Маша, Баба Таня и пустые небеса

14 марта 2020 Дитрих Липатс

Глава «Баба Таня» из повести «Нежданный гость».

***

Давно уж ушли из жизни красавица тетя Женя и ее невыездной супруг, ушли умеренно влиятельный дедушка Сашка и его бабушка, опытный инструктор одного из московских райкомов КПСС. Ушли из жизни моя мама и мой папаня, ушел Рэй, и совершенно особо ушла, «успела» Баба Таня. О том, запомнившемся, еще расскажу. Ушел вот и Йорик. Жалко Йорика? Зачем жил? Чтобы ненавидеть? Хорошо хоть детей после себя оставил.

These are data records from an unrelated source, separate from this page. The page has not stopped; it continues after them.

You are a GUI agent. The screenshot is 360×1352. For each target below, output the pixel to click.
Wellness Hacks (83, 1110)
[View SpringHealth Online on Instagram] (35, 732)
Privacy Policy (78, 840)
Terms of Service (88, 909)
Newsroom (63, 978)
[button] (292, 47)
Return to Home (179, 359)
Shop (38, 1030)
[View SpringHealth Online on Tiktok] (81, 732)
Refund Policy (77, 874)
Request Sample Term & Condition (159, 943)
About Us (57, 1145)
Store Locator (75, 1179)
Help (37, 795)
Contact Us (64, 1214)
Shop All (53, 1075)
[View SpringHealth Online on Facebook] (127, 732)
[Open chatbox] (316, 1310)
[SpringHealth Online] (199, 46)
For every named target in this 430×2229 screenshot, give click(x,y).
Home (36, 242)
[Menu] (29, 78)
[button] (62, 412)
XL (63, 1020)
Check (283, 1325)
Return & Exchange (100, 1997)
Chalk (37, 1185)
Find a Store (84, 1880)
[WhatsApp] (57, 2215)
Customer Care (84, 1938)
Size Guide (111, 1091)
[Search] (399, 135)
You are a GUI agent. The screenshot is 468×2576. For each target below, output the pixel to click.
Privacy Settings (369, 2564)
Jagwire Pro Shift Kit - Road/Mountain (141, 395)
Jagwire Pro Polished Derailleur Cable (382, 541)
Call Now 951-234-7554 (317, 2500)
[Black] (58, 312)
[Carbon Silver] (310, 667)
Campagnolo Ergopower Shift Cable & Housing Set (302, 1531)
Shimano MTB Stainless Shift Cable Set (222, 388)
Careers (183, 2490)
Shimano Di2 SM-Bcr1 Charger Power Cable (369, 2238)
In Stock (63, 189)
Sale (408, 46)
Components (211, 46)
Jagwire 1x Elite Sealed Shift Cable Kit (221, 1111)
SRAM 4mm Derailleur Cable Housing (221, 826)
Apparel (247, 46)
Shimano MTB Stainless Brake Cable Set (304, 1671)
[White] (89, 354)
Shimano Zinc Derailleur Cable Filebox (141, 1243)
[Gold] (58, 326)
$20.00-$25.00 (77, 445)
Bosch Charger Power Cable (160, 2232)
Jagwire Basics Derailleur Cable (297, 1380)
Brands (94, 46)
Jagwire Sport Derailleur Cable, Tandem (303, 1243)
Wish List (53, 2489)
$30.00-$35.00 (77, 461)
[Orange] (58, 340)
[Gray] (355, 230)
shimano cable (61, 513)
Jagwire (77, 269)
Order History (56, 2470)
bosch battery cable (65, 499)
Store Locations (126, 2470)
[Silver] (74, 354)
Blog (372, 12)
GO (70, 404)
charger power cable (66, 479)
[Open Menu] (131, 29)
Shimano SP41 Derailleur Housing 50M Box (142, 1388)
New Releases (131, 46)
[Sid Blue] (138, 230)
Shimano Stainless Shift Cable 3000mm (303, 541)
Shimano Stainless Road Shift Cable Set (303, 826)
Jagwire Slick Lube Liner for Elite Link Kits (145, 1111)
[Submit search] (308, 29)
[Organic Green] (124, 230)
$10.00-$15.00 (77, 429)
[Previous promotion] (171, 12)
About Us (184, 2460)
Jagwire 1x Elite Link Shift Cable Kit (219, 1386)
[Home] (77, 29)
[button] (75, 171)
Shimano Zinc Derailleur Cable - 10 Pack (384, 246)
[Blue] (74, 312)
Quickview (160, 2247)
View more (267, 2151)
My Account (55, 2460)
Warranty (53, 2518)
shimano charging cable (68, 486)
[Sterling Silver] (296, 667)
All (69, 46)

Старец Зосима советовал, когда помолиться не о чем, произнести: «Будь, Господи, милостив ко всем душам, в данный момент пред Тобою представшим!» Только так и попросишь: «Будь милостив и к Йорику, Господи!» Да и к нам ко всем, будь, Господи, милостив!

Это очень непростой вопрос: стоит ли молиться за умерших? Есть ли в том толк? Вот удивление-то всякому преуспевшему в миру человеку, Христа не принявшему, — очнуться на той стороне и увидеть, осознать вдруг, что Бог правда есть! Вот досада-то ему, привыкшему к почитанию и уважению, оказаться в числе отверженных! Все, приехали, блин, не пускают тебя в Царство Небесное. И не многие туда направляются. Приличных с виду людей в той жидкой группке единицы, а остальные все какие-то простаки, чуть не юродивые, да прочая рвань да дрянь, которой в этой жизни и не замечал. А тебя, человека всеми уважаемого, только что так пышно, с речами да слезами, да с кучей венков и цветов, а то и с трескучим салютом похороненного, встречают вдруг какие-то чуть не красноармейцы в буденовках с винтарями трехлинейными, строят по шестеро, и гонят, черти, в адские холодные дали лес топором валить или руду киркой добывать да тачкой в кучу свозить…

Это я так… фантазирую. Откуда мне знать, как там?.. Я такой же, как все, смертный. Хоть и стараюсь, Бога любя, не грешить, но получается плохо. Да и нет среди нас безгрешных.

«Как это нет безгрешных? — удивилась раз моя мама, когда пытался я ей что-то растолковать. — Как это никто не без греха? Я без греха». И ведь уверена в том была. И на всякое некрасивое деяние свое была у нее отговорка, и вин за собой не знала. Или вид только делала?


Так, кажется мне, и ушла, Христа не приняв. Хотя откуда мне знать, какие озарения в последнюю минуту ее посетили. Жил я в Америке, с мамой был в долгой ссоре, хоронили ее без меня. Еще один мой грех…

Что там, на той стороне, с моей мамой, ничего не могу ощутить. Так же никак не чувствую никакой связи ни с моей бабушкой, ни с ее братом, которого я очень хорошо знал, ни с другими родственниками и знакомыми, Бога не почитающих мирянами. А вот папаня мой и Рэй навещали меня во снах. И я знаю, что с ними все в порядке.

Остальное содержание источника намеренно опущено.